ミュージカル「ファントム」@梅田芸術劇場

2023年8月5日(土)

 17時半から梅田芸術劇場でミュージカル「ファントム」を見た。ガストン・ルルーの小説「オペラ座の怪人」を原作にしたミュージカル。脚本はアーサー・コピット、作詞作曲はモーリー・イェストン。劇団四季がロングラン上映しているものはアンドリュー・ロイド・ウェーバー作品なので、ファントムにラウルは出てこないし、続編のつくれないオチがついている。

ミュージカル『ファントム』2023年公演 ― 梅田芸術劇場

 わたしは宝塚雪組公演「ファントム」で望海風斗さんと真彩希帆さんコンビを初めて見てだいきほ沼にハマったので、東宝版の「ファントム」でクリスティーヌを演じる真彩希帆さんを見られるのを楽しみにしていた。


 ゆえあってオペラ座の地下に棲みついている、音楽の才能は豊かだが人との交流が極端に不得手な男エリック(通称ファントム)は、クリスティーヌという女性の歌声に一聞き惚れし、彼女をオペラ座のスターにするべくレッスンを持ちかける。クリスティーヌは才能を開花させ、オペラ座で主役を演じるまでになるのだが、オペラ座プリマドンナ・カルロッタはそれが気に食わず、彼女に毒を盛る。エリックは激怒しカルロッタを殺害、捜索の為に地下に足を踏み入れた警官たちをも次々と手にかけてしまう……みたいな話。この他に、割と善良なクリスティーヌのパトロン、シャンドン伯爵と、エリックと懇意の仲であるオペラ座の前支配人キャリエールが重要人物として出てくる。


 ファントムを演じるのは加藤和樹。宝塚版の10倍くらい挙動不審で、早口で喋り方が幼くて、そこはかとなく怖かった。望海風斗ファントムは精神年齢高校1年生くらいに見えたのだけれども、和樹ファントムは小学校低学年くらい。キャリエールとの対話シーンでの幼さは痛々しいほどで、カルロッタに対する仕打ちは純粋故に激しかった。

 クリスティーヌ役の真彩希帆は宝塚版から更に磨きをかけたピアニッシモが冴え渡っていて、彼女の歌の為ならなんでもするという人がいるのに説得力があった。
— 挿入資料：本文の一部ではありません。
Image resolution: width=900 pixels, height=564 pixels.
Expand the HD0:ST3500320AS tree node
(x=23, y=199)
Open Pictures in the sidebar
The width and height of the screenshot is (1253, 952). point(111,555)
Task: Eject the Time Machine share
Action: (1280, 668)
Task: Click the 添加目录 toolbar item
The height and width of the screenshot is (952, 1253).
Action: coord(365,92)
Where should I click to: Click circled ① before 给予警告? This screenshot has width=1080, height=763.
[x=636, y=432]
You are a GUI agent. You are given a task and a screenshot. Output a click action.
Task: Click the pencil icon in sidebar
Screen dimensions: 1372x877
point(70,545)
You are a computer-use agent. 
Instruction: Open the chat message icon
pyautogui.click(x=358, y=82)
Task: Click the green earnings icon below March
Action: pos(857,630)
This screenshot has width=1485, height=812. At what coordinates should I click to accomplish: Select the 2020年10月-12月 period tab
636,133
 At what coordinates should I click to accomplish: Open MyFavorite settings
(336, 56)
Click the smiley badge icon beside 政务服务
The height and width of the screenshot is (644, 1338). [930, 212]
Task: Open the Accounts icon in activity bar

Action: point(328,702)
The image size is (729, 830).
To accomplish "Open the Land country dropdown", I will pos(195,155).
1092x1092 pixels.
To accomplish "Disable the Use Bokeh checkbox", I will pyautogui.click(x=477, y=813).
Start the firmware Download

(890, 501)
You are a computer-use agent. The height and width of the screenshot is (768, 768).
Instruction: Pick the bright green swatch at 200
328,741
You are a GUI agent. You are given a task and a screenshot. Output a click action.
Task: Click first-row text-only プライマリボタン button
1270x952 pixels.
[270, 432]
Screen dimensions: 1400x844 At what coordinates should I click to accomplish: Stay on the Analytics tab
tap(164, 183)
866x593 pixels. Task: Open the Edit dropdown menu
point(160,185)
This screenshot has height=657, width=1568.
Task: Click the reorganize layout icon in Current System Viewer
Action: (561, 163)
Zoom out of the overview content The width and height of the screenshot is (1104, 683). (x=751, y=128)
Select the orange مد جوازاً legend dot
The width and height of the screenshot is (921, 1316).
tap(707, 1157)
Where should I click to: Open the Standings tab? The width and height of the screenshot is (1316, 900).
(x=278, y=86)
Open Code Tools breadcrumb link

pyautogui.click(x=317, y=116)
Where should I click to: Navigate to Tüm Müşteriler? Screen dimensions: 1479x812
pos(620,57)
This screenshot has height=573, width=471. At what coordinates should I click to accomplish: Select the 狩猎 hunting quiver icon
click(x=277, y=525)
東宝版では、クリスティーヌ役の演者がファントムの母親ベラドーヴァも演じるのだが、迫真のダンスを見ることが出来た。

 カルロッタ役の石田ニコルは、ミーンガールズのクイーンビー役を更に強烈にしたキャラクターをコミカルに演じていて面白かった。歌唱力がある人があえて下手な歌を汚い声でうたうの大好物。

 キャリエール役は岡田浩暉。キャリエールはこの悲劇の元凶をつくったキャラクターなので演じるのがすごく難しいと思うんだけれども、「You are my own」ではまんまと泣かされてしまったのではまり役だと思う。ドリームガールズでもそうだったけれども、岡田さんは駄目なひとを演じさせたら天下一品。

 キャストはみんな良かったのだけれども、演出は合わないところが多かった。ファントムを、長年の軟禁生活によって精神は子どものまま発達していないが、体は180cm越えの成人男性であり、衝動の強さも人一倍(癇癪を起こして舞台いっぱいをかけずり回ったりしていた)というキャラクターにしているのがひっかかってしまった。カルロッタを滅多刺しにしたり、警官達の喉を裂いていくシーンでは、ファントムに同情するというより恐怖が勝ってしまった。そうすると、キャリエールが主張する(自分としてはできる限りのことをやっている)ことにも一理あるように思えてきて、彼の罪が薄くなるような感じがした。それは話の筋的にちょっとまずいんじゃないかと思った。

 客席から役者が出てくる演出が多用されていて、それは別にいいのだけれども、メインキャストのファントムとキャリエールが、一階の客席内で台詞の応酬をしだしたので驚いた。わたしは2階席で見ていたのだけれども、台詞が聞き取りにくくてストレスに感じた。客席と舞台上とが繋がっている感を出して没入感を高めたいのだろうなという意図は分かるのだけれども。イマーシブと内輪受けは紙一重だし、客席降りにはレア感が必要不可欠だと思うのだ。

 2幕頭で客席のライトが明滅したのち客席暗転にするところや、ベラドーヴァの抱いていた赤子が粉砂糖みたいな儚さで消えるところ、1幕終わりのファントムの登場シーンなんかは好きだった。カーテンコールの最後に、加藤和樹と真彩さんが並んでいるところに城田優が飛び込んでわちゃわちゃやっていたのだけれども、小学生男子が3人でなんかやってる感があって可愛かった。